“MARTYRDOM” reinforces the cult members’ adulation of their leader, confirming their faith that he is their messiah. Religious concepts permeated The Anti-Vax Conspiracy (Channel 4, Tuesday of last week), a dreadful programme on two levels. First, its distressing portrayal of the unplumbable depths of human cupidity and cynical manipulation showed that there is nothing some people, however compelling the evidence to the contrary, will not absolutely believe; and endless charlatans delight to exploit that syndrome.
Second, as a documentary, it was a car-crash: purporting to explore the opposition to the anti-Covid-19 vaccination, it focused far more on the continuing growth of Andrew Wakefield’s empire. His thesis that the triple MMR vaccine can cause some children to develop autism was, in the end, decisively trounced in the UK, and he was struck off by the medical register.

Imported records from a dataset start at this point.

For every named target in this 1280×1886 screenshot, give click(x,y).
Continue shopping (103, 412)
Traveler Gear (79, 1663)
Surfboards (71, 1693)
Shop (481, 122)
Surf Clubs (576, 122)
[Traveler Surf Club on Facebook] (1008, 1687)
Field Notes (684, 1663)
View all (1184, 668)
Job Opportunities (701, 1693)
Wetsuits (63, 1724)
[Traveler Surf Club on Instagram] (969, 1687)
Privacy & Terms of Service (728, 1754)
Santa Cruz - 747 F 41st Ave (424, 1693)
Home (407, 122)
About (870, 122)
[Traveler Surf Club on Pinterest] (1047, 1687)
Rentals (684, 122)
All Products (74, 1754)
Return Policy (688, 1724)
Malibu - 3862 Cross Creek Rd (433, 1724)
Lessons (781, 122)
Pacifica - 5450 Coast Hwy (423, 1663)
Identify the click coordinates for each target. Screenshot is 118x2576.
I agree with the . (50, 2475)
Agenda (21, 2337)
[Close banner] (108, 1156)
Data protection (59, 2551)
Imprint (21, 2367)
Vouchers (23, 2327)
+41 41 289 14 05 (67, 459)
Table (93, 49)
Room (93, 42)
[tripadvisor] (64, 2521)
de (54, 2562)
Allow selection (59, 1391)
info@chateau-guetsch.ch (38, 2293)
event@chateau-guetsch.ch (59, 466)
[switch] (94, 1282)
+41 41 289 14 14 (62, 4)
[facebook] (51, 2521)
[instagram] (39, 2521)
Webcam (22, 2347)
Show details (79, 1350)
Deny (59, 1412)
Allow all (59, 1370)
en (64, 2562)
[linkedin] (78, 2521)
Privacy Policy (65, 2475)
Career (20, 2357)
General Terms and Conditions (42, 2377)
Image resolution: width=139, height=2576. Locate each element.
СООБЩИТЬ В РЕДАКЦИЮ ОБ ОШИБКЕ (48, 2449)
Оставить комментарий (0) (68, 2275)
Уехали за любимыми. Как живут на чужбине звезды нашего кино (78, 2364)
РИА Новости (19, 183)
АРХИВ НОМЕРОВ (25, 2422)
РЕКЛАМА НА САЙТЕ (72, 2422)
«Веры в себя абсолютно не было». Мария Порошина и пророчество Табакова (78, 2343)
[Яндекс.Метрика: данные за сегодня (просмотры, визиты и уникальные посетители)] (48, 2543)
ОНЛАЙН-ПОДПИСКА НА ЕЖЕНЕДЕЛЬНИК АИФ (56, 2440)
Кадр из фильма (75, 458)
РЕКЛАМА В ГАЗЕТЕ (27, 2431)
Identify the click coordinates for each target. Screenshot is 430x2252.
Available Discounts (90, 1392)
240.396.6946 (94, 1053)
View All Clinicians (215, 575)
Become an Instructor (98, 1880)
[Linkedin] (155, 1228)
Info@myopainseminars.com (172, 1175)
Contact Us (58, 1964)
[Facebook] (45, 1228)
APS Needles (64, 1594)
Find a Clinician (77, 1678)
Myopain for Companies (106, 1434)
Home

But he had already set up in the United States; here, his alarms resonate with vast numbers who distrust any manifestation of legitimate authority and long for maverick, charismatic leaders at odds with professional expertise — eager to support the movement with shedloads of hard cash. Social media provide the perfect platform for the dissemination of anecdotal “evidence”, unfounded hunches, and emotion trumping hard-won data; the most vulnerable being most exploited. These people have blood on their hands.
A would-be saviour who decisively fails animates The Turn of the Screw, Britten’s opera based on Henry James’s ghost story, realised in a remarkable made-for-video production by OperaGlass Works (BBC4, Sunday). The new governess is confident that she will fulfil her distant employer’s instructions to care for his wards. But are they innocent children or sources of psychic evil? Are the apparitions of the previous governess and her abusive lover “real”, or summoned by repressed desire?
In this radically deconstructed performance, the decayed setting of Wilton’s Music Hall, in east London, played a central part as we progressed to tragedy and death.
The Road to Partition (BBC2, Thursday 27 May and 3 June) was serious TV. The English typically ignore and forget the bloody story of Ireland’s recent history and its continuing significance: here, we saw the sheer complexity of the conflicts, far beyond a simplistic Roman Catholic/Protestant division. Religion, politics, abuse of power, economics, thuggish brutality, simmering resentment — all these played their part, and the drama is by no means fully resolved.
For a far happier view of human nature, see The Scottish Island That Won the Lottery (Channel 4, Saturday). On North Uist, 101 inhabitants won between them £3 million. Unimagined riches seem not yet to have turned heads: Duncan, for example, bought a new wheelbarrow. Here, natural beauty and community challenge assumptions about where true wealth really lies.